A new governance model has been approved by the Secretary of Energy which will create a break from the way policy has been made in DOE for the past four years. We are optimistic that this new model will continue to provide ways to achieve reasonable input into the policy process.
Several new Directives are in development or have been recently approved that are applicable only to classified environments by design. LBL is concerned that communication from HQ regarding this applicability has not provided BSO with sufficient information.
2.0. LBNL Performance
2.1. Business Plan Performance
2.1.1. Border Router
Our new border router continues to function with increased block capacity (amount and duration). This new blocking capacity has allowed us to easily block new risks (IPMI, NTP) as well as extend our blocking to additional protocols.
2.1.2. Communication and Outreach.
Berkeley Lab’s LabTech 2014, a technology and computing showcase for scientists and operations, occurred this past trimester, . Attendees included participants from other DOE Labs and several Universities. https://commons.lbl.gov/display/itdivision/LabTech+2014
2.1.3. CPP Sensors
Deployed and operational per direction from BSO.
2.1.4. PII Review
Progress continues on corrective actions from the PII review.
There were no audits that were directly related to IT or cybersecurity this past trimester.
The F$M Pre-Implementation Review was conducted this trimester and although it was not IT focused, it referenced IT and cybersecurity issues. An audit of Vital Records was also initiated this past trimester.
Berkeley Lab Chief Information Officer and Deputy Chief Information Officer led a review of the SC IT Modernization Project including its cybersecurity approach, at the request of Jeff Salmon.

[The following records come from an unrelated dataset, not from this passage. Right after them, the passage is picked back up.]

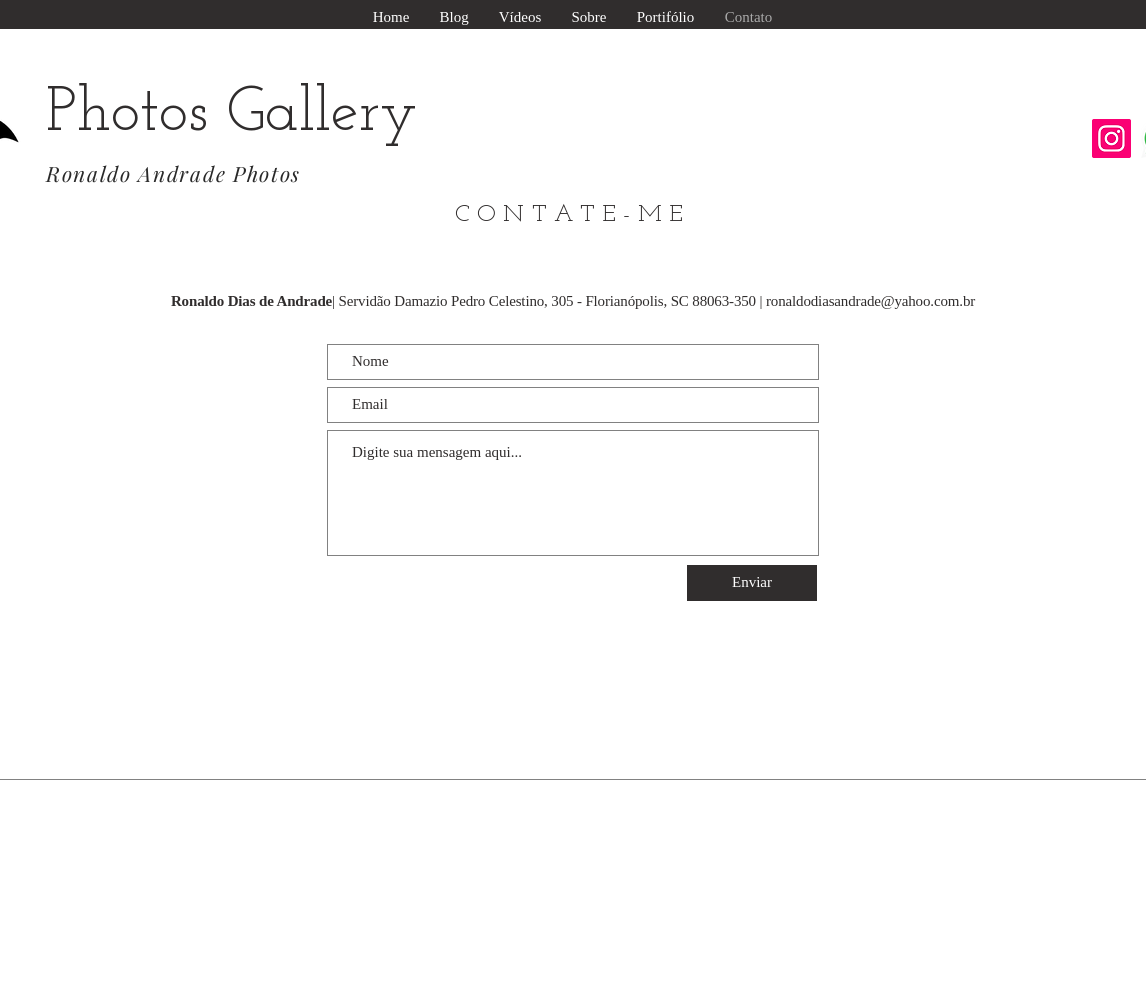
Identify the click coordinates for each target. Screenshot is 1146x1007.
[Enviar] (752, 583)
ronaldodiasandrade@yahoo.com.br (870, 301)
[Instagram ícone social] (1111, 138)
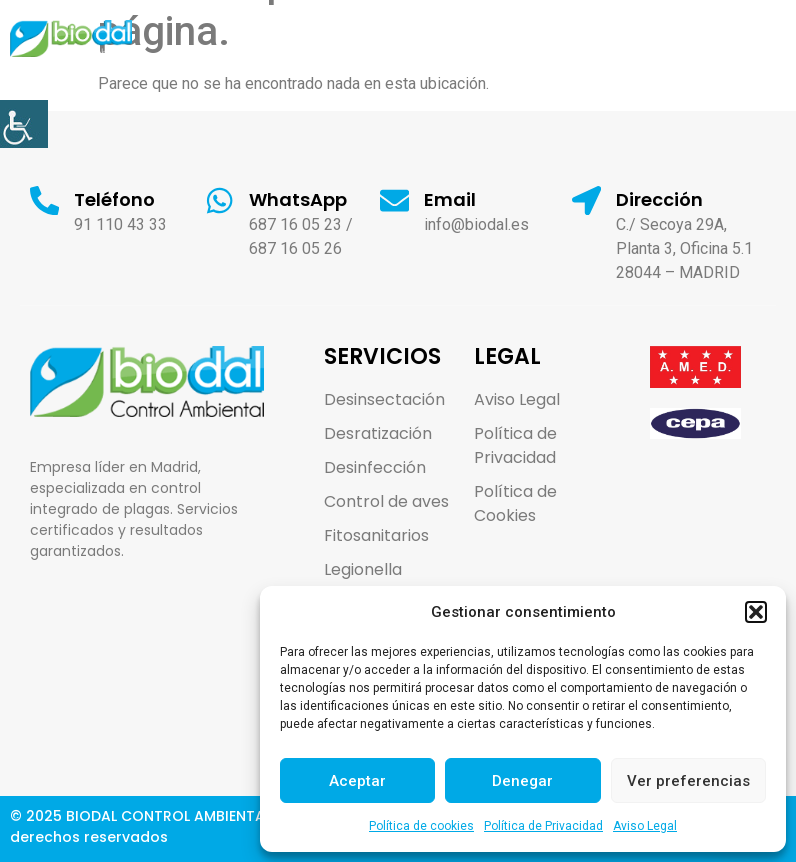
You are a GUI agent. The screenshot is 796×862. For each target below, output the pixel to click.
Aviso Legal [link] (645, 826)
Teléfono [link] (115, 199)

This review involved CIOs and SMEs from across the Labs and resulting in recommendations and briefings to Vasillios Kontouros, Jeff Salmon, and Pat Dehmer
Berkeley Lab led the National Lab CIO effort to provide a coordinated multi-lab reporting strategy to DHS on behalf of SC, NNSA, and the DOE CIO.

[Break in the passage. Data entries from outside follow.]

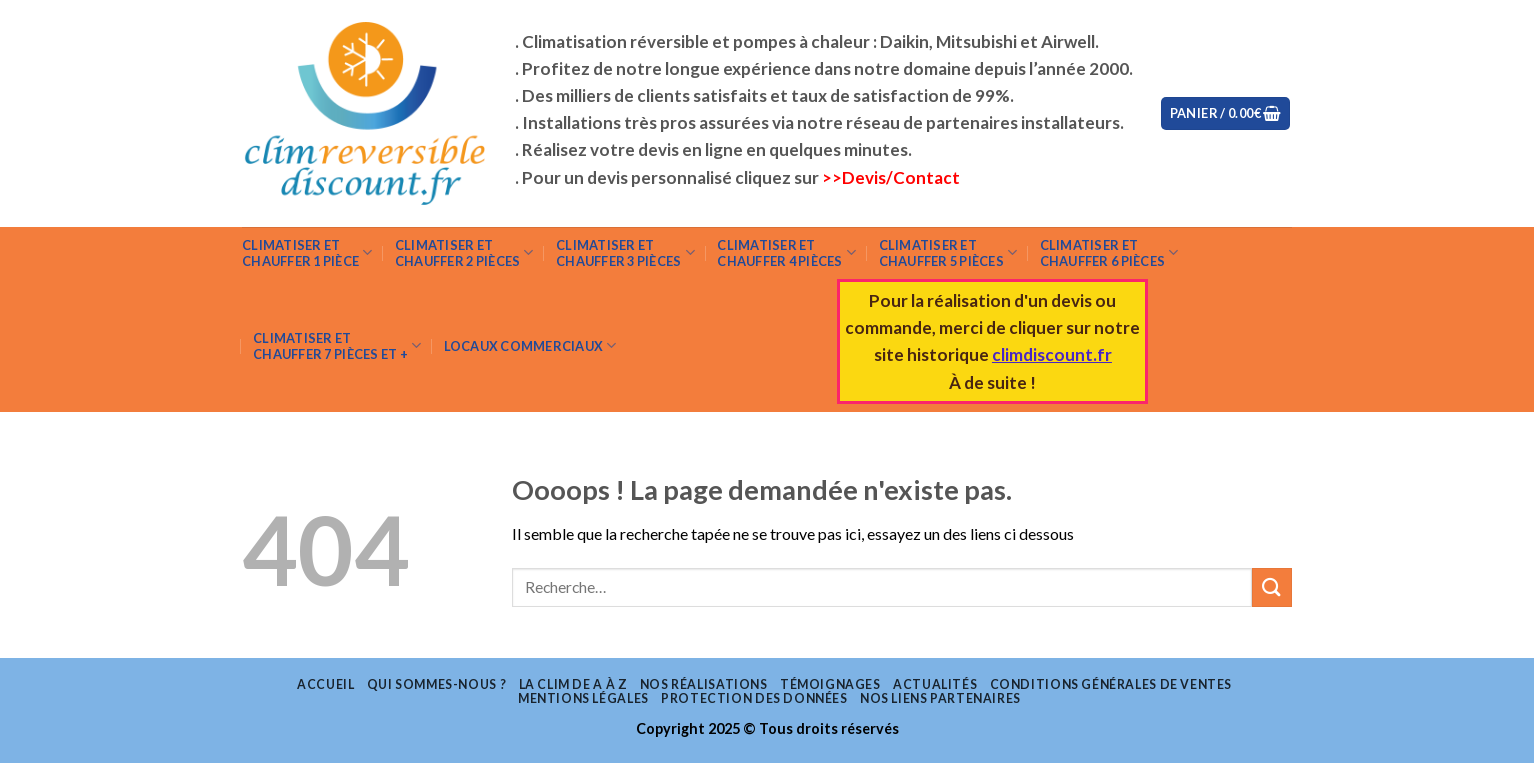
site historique (933, 354)
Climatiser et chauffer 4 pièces (786, 253)
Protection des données (754, 698)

3.0 PEMP Goals, Objectives, Notable Outcomes
4.0 Noteworthy Accomplishments
Berkeley Lab was recognized for its expertise in network intrusion systems with funding from NNSA to prototype 100G monitoring approaches and share the findings with other national laboratories.
Berkeley Lab has also provided substantial technical assistance to SLAC over this past year to assist with their implementation of Bro and overall review of their cybersecurity and IT modernization programs.